A Belgian appeals court upheld a conviction yesterday against an English soccer fan, Mark Forrester, ruling he must serve a suspended six-month sentence for assaulting police during the Euro 2000 championships last summer.
The court reduced the sentence to six months, suspended for three years, from an initial one-year jail term with six months suspended.
Forrester, one of about 750 England soccer fans arrested in Brussels and Charleroi during Euro 2000 last June, was released from prison last July after serving one-month of his initial jail sentence. The 34year-old Birmingham man was convicted of assaulting police in Brussels under a "fast track" system set up to process cases quickly during the championship.

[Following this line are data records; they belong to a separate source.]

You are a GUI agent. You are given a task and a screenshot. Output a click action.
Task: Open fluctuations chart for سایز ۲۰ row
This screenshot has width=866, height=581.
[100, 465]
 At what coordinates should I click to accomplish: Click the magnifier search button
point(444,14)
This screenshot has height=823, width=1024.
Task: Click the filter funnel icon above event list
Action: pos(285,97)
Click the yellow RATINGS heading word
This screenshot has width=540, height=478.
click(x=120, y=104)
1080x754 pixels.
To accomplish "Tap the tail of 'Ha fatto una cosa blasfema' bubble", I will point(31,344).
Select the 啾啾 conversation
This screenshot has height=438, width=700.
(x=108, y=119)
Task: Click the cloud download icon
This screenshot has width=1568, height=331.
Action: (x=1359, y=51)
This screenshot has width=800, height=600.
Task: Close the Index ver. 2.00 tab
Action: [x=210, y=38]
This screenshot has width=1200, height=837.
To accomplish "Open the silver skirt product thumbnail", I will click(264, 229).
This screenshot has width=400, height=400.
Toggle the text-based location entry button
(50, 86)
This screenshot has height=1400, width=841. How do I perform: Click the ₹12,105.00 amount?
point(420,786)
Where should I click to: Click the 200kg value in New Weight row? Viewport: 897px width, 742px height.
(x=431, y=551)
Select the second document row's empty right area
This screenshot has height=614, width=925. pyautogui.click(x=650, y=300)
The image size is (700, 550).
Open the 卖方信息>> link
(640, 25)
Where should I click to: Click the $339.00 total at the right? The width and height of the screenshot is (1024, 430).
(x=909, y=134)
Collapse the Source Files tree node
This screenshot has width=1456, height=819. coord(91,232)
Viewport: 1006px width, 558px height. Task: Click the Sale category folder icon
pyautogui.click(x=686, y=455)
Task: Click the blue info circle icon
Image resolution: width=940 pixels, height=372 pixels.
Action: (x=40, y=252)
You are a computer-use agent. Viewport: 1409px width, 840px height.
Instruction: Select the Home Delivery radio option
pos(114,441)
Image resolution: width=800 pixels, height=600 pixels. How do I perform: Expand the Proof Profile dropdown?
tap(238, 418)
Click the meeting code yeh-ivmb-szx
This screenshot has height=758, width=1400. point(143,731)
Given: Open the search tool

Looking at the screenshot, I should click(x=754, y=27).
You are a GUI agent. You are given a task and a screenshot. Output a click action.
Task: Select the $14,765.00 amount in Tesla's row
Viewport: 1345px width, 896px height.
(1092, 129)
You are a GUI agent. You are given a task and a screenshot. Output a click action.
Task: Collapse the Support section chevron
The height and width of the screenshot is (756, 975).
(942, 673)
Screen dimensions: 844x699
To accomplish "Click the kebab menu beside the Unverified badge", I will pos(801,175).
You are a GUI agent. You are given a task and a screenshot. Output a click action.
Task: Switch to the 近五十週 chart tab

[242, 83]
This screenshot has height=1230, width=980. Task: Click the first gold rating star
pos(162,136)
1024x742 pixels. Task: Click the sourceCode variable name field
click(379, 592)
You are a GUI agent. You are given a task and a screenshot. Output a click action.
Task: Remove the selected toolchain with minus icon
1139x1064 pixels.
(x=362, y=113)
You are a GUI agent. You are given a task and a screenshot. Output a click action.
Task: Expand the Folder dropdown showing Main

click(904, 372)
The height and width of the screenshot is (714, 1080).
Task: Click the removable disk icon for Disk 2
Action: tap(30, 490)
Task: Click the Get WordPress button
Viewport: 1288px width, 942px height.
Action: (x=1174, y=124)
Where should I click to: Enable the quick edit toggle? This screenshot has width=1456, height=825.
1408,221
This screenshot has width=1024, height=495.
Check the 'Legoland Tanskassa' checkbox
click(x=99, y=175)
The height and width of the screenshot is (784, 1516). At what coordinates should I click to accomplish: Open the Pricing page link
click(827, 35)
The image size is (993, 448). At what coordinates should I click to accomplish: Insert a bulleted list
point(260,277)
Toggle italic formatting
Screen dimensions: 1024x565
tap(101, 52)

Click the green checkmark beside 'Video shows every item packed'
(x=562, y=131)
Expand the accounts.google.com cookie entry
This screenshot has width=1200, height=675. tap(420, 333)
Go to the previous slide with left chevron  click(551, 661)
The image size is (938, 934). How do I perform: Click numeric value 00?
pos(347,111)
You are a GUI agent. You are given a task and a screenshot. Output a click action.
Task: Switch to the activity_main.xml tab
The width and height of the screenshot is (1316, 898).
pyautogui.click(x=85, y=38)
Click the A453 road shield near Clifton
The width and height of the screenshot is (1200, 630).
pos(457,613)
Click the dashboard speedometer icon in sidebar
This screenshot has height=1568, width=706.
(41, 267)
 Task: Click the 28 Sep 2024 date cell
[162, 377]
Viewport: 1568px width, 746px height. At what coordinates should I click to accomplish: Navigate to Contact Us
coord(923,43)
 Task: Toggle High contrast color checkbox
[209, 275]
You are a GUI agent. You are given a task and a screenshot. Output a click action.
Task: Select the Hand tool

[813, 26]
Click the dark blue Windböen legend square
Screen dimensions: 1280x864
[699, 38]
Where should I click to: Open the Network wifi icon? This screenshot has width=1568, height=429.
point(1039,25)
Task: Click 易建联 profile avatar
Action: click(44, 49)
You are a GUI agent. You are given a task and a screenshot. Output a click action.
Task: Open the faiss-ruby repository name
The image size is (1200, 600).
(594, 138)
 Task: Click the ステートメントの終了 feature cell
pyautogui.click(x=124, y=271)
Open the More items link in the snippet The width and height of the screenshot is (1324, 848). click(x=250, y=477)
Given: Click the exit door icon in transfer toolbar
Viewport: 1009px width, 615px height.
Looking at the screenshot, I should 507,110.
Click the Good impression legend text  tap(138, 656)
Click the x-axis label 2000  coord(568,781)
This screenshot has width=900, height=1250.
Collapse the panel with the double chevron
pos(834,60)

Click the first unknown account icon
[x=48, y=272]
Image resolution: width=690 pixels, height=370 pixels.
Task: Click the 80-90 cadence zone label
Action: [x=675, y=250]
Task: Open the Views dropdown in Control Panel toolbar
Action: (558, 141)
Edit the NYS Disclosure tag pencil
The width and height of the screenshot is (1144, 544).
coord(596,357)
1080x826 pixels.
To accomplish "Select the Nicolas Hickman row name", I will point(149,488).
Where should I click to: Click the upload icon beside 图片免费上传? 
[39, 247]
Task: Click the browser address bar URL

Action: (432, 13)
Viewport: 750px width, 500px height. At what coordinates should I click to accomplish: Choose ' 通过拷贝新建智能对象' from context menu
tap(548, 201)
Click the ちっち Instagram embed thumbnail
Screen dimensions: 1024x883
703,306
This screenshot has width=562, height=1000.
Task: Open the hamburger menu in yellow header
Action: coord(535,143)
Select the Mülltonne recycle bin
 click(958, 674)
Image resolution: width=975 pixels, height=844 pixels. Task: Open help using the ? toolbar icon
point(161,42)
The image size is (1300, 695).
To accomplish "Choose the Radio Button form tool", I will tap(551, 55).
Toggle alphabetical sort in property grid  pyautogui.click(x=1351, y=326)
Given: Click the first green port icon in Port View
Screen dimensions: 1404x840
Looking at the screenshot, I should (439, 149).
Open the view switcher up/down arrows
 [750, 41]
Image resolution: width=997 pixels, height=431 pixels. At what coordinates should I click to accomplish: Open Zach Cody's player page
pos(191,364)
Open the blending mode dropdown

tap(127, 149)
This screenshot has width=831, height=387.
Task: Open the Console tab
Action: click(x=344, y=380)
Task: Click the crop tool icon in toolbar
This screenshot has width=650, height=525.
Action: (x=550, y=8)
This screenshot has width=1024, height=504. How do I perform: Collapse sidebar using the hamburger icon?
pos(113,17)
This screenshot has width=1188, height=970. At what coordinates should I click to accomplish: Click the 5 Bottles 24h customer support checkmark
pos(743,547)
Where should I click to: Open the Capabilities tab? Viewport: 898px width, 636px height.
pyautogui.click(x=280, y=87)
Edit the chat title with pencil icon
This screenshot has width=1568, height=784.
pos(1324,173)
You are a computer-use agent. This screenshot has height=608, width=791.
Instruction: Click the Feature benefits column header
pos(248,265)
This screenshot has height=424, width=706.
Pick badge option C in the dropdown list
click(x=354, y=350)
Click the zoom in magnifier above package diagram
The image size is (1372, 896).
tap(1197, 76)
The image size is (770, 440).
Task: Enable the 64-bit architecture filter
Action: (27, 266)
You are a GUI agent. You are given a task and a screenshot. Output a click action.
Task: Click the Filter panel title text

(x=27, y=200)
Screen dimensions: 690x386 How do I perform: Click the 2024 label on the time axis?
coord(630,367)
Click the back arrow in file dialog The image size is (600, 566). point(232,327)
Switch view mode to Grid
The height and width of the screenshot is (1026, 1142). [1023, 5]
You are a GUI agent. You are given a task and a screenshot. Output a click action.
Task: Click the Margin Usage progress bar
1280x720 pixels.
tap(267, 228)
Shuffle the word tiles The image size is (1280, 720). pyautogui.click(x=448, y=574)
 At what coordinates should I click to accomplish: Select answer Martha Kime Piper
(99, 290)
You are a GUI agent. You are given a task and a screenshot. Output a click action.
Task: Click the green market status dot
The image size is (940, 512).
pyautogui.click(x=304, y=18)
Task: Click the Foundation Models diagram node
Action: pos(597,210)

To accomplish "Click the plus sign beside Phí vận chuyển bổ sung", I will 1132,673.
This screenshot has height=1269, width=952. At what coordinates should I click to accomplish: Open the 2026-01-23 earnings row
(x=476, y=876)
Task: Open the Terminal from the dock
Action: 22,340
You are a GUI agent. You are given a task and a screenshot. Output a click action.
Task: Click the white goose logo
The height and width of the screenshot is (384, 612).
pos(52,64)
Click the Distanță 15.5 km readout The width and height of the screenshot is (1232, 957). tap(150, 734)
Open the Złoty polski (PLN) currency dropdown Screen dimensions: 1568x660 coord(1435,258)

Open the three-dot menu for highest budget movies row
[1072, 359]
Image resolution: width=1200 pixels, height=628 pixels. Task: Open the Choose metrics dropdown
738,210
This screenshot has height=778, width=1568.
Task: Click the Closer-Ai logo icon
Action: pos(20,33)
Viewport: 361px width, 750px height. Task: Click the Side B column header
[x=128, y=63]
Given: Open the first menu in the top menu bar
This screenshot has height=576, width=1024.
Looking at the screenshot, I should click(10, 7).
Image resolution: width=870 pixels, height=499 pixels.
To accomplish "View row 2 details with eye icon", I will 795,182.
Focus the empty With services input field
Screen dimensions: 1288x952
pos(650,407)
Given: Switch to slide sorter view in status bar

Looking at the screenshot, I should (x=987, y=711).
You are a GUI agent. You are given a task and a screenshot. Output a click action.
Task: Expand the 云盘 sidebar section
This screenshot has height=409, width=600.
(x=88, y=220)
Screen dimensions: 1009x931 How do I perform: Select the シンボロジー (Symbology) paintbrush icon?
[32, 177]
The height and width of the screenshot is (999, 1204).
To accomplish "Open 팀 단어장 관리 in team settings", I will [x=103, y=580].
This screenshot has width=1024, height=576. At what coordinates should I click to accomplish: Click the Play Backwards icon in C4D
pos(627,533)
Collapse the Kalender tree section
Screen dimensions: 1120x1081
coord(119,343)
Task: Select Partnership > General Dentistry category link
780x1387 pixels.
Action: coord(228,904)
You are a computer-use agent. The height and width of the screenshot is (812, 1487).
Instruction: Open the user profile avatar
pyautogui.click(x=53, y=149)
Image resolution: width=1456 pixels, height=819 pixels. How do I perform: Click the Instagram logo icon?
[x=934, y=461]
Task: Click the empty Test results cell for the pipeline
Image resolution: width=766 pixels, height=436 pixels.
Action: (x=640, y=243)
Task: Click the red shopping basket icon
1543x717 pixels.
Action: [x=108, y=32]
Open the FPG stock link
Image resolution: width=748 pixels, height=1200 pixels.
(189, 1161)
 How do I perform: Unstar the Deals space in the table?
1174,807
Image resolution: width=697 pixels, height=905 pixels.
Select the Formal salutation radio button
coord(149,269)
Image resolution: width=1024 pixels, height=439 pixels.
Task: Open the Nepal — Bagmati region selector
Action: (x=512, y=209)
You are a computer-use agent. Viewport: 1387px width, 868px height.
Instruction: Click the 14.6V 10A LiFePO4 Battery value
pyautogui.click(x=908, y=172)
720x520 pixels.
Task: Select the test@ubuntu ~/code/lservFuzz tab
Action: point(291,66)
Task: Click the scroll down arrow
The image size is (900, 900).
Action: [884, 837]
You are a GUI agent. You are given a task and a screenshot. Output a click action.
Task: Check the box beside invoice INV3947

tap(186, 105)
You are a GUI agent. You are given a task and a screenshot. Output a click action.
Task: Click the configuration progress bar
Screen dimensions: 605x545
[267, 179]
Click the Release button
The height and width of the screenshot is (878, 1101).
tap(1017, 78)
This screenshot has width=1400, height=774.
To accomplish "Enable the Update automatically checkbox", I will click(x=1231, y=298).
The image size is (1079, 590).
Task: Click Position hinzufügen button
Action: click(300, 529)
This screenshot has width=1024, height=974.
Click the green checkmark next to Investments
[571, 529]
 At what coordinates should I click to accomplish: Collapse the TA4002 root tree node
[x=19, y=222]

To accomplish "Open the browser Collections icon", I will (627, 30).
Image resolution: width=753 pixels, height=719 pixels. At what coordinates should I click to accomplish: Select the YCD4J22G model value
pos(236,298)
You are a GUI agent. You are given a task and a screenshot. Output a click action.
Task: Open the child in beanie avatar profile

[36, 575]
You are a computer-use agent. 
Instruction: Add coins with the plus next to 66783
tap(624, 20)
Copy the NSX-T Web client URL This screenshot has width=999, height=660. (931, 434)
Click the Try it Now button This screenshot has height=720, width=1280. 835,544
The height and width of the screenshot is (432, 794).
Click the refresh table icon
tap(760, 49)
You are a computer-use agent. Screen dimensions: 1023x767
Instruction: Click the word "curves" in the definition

Forrester, who denies the assault charge, was the only person to be convicted under the system, which required a trial within five days and a sentence within a week.
Forrester emerged shaken from the Brussels courtroom after the decision was given. During the appeal, his lawyers had presented police video footage showing him standing peacefully among a crowd shortly before his arrest witness statements backing his case.
"I can't believe they have still stuck with the conviction and actually argued that the conviction is sound," he told reporters.
His lawyers said they planned to contest the appeal court's decision either in another Belgian appeal - using British police video footage as yet unseen - or on a European level.
"Eventually, we will have to take this case to the European Court of Human Rights if the internal Belgian courts keep on working on this in this way," Forrester's Belgian lawyer, Mr Jan Fermon, commented.